Уво Далта передернуло:
«Не шути таким, идиот!»
Пять лет назад на Ирдакие будто сошла с ума сама земля; огонь, пепел и огромные волны изуродовали поверхность острова, стерли с нее людские города. Повторения Катастрофы боялись все: служители Солнцеликого и лорды, бродяги и оседлые, на Шине и на Ардже… Быть может, даже двуглавым рудокопам с Рааги она являлась в кошмарах — если эти чудища могли видеть сны.
— Я страшусь повторения Катастрофы, Зах, — неохотно признал Уво Далт. — Как и все. Но не собираюсь из-за этого заниматься ерундой. Не нужно лезть, куда не следует. Так ты ничего не….
— Этот ответ написан у тебя на лице, Уво, — перебил магистр Орто; в его голосе смотрителю послышалась неподдельная горечь. — Как у всех. «Не лезть, куда не следует»: осталось только прибить этот девиз над воротами каждой резиденции Ордена! Вы возвели себе трон из лжи и недомолвок и поклоняетесь идолу. У Солнцеликого бесконечное терпение, раз он до сих пор сносит подобное.
— Вы возвели?.. — нахмурился смотритель Далт. — Думай, что говоришь, Зах. Мы здесь делаем одно дело, и разногласия не должны…
— Я собираюсь оставить Орден, — снова перебил магистр.
«Что?!» — Ошеломленный Уво Далт уставился на него во все глаза.
— Раз я не могу убедить даже тебя — кого-то другого бесполезно даже и пытаться. — Зах Орто говорил блекло и монотонно, будто начитывал заученную проповедь. — Обманывайте себя и других, коли вам так угодно… Я не так хорош, чтоб искать ответы в одиночку. Пусть этим занимаются белые жрецы, да хоть тот же Стефан. Что бы я ни делал здесь, Уво — хорошо, если все остается по-прежнему, а не становится хуже. Я больше не могу! Хватит с меня. Отработаю положенный срок и подам прошение об отставке, вернусь в Валкан, женюсь. Помирюсь с братом. Доживу в собственных стенах, сколько отмерено судьбой.

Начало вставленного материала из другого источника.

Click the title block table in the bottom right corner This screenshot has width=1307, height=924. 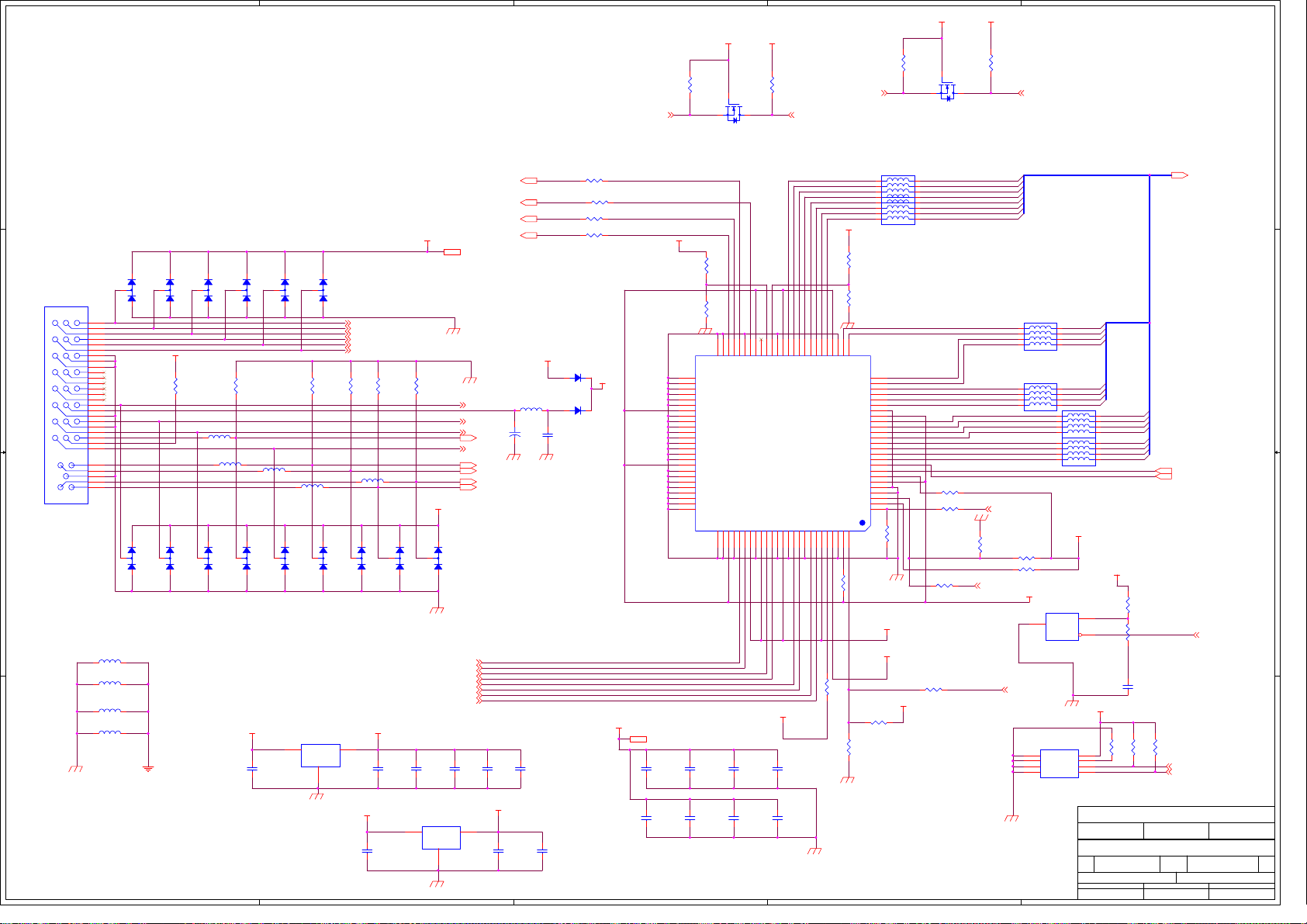pyautogui.click(x=1176, y=853)
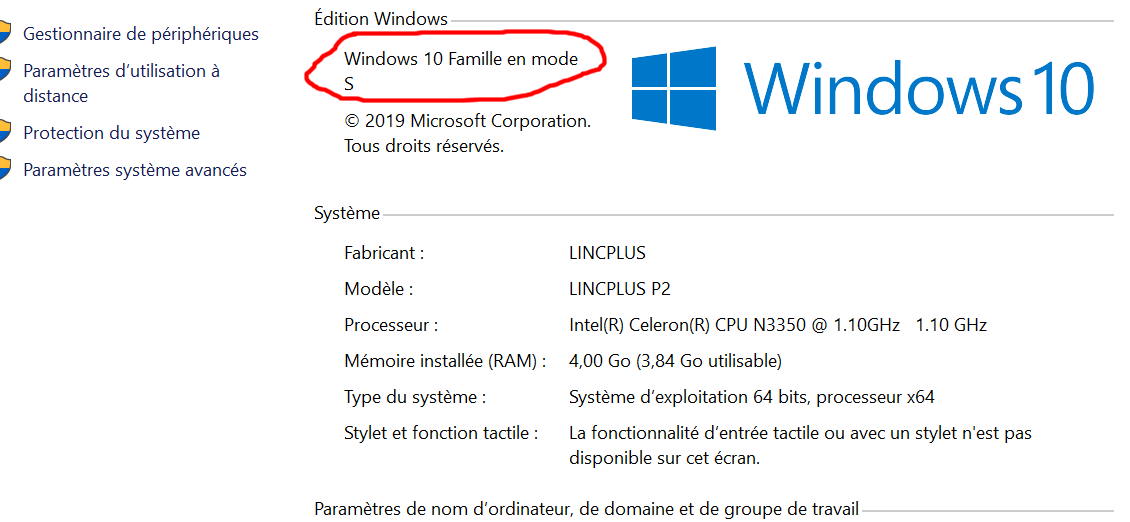This screenshot has height=522, width=1130.
Task: Open Paramètres d'utilisation à distance link
Action: [121, 84]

«Ах ты!..» — Смотритель стиснул края столешницы, так, что побелели пальцы.
Зах Орто ездил в столицу не за рукописью — треклятой рукописью тряклятого жреца! — а за назначением на новую должность; на хорошую должность, которая пришлась бы по вкусу и самому Далту — однако кто-то наверху рассудил иначе и оставил его здесь, в Валкане. Зато Зах Орто, намеренный все бросить, показался этому «кому-то» подходящим человеком.
«Женится, доживет!» — Смотритель заскрипел зубами. Он, Уво Далт, может, и был трусом, прячущимся за традициями и правилами — и все же трусом куда меньшим, чем Зах, способный разве что языком трепать о своих сомнениях. Даже приснопамятный Арджанский Лжец — и тот был достоин большего уважения: в конечном счете, жрец больше века в одиночку рыл землю и марал бумагу в поисках неизвестно чего, не жалуясь на непонимание и бессилие. И ему хватало ума не кричать о своих находках и фантазиях на каждом углу, подрывая веру и разрушая то, что не должно было быть разрушено. Так, рассказывал сказки от случая к случаю…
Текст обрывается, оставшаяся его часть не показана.